> [PROBLEM TO SOLVE]:
Reproduce the text of each item below word for word, leaving out the pictures.

> [RECORDS TO USE]:
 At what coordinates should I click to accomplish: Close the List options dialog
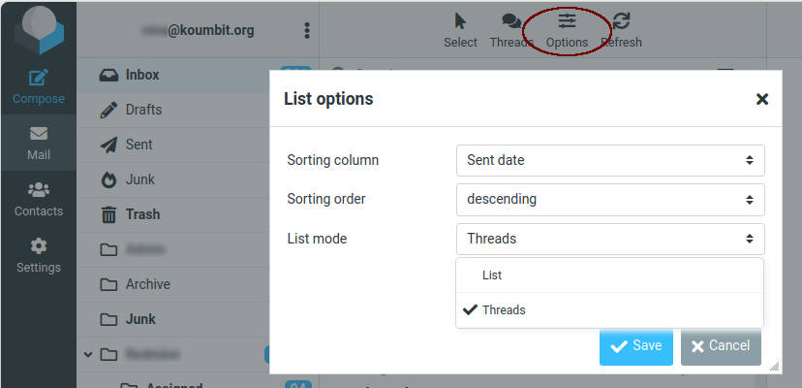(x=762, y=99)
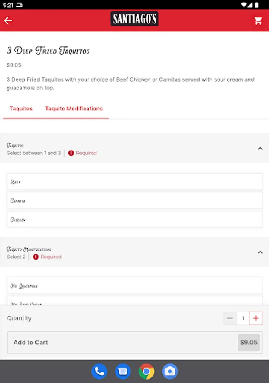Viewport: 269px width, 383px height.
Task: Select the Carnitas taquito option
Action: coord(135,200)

> [ANSWER]:
 At what coordinates should I click to accomplish: Close the List options dialog
(x=762, y=99)
Viewport: 269px width, 383px height.
Task: Select the Carnitas taquito option
Action: coord(135,200)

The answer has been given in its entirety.